As Andrew Verity reports, investors have withdrawn another pounds 1bn, leaving around pounds 5bn invested.

An investor who put pounds 1,000 into a Far East unit trust 18 months ago would now have investments worth less than pounds 600 on average, according to the most recent figures on fund managers' performance. That compares with pounds 924 just six months ago.

Investing pounds 1,000 in the worst performing fund, Fidelity's Asean fund, would lead to a value now of less than pounds 390, according to MoneyFacts, a performance measuring specialist.

Of funds investing in the Far East, but not Japan, even the best performers have seen devastating losses. In the same example, pounds 1,000 with another Fidelity fund, South-east Asia, would now be worth less than pounds 740.

Fund Research, an arm of Standard and Poor's which tracks the performance of unit trusts, said in a statement to clients: "It has been a market for brave investors only. None of the Asian markets has provided the sterling investor with a positive return over 12 months, losses ranging from 1.6 per cent in Taiwan to 70.3 per cent in Thailand."

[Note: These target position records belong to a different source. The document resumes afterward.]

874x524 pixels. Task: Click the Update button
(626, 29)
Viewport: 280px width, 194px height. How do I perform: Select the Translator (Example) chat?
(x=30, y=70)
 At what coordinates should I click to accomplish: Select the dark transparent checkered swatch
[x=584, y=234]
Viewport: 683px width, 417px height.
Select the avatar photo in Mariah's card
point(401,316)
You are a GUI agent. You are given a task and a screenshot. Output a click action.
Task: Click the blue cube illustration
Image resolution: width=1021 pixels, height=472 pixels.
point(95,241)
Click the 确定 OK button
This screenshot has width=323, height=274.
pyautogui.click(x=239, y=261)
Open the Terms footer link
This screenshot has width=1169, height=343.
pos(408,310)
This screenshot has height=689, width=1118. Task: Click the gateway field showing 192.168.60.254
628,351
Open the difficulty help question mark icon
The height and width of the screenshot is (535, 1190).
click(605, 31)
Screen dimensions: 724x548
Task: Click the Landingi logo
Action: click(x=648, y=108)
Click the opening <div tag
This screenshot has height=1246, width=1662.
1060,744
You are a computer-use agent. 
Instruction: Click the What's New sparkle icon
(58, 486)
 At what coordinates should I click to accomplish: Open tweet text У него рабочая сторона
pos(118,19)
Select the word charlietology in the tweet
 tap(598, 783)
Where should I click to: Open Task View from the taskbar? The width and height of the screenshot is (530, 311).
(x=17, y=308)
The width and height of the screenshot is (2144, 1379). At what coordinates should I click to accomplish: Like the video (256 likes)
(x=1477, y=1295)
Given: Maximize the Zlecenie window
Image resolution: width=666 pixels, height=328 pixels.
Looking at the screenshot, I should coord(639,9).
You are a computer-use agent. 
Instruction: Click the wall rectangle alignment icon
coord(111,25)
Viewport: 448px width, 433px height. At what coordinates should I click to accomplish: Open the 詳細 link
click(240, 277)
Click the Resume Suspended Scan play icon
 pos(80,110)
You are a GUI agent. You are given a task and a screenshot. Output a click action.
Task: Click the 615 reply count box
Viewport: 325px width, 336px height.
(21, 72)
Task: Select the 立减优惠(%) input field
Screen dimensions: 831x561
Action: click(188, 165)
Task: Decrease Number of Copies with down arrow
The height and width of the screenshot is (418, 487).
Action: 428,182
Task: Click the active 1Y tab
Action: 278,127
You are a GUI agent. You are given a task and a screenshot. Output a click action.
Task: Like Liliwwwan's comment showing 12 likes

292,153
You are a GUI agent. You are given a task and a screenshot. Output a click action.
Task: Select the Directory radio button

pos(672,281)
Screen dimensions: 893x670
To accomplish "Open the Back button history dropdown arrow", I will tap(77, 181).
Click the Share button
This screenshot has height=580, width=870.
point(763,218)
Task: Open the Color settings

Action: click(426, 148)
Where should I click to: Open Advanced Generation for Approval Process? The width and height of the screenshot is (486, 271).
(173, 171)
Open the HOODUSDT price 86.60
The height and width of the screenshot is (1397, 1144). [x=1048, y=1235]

Paradoxically, conservatively managed trusts such as HSBC's index fund have been hit hardest because they have avoided speculative "red chip" stocks in Hong Kong and stuck with blue chip investments.

Pat Cunningham, a Far East expert at Edinburgh Fund Managers, said: "The crisis in the Thai baht was only the tip of the iceberg. Companies had geared up with what they thought was cheap foreign debt, thinking that growth would go on forever and a day. When their currencies devalued, the foreign debt exploded their balance sheets."

Fund managers are being forced to sell hundreds of millions of pounds in shares to meet withdrawals and double the amount they hold in cash in order to limit exposure to further stock market falls.

Martin Harrison, managing director of Global Asset Management, said: "We now have more than 20 per cent of our fund in cash and two thirds of our money in Hong Kong. The rest is in Singapore. There's almost nothing in Thailand, Korea, Indonesia or Malaysia. By the beginning of the year we will be looking for bargains; very often there's a sharp spike upwards after such a downturn."

Fidelity said its Asean fund had performed badly because of a brief to invest in all South-east Asian countries except Hong Kong; its South-east Asia fund had poured money into the former colony.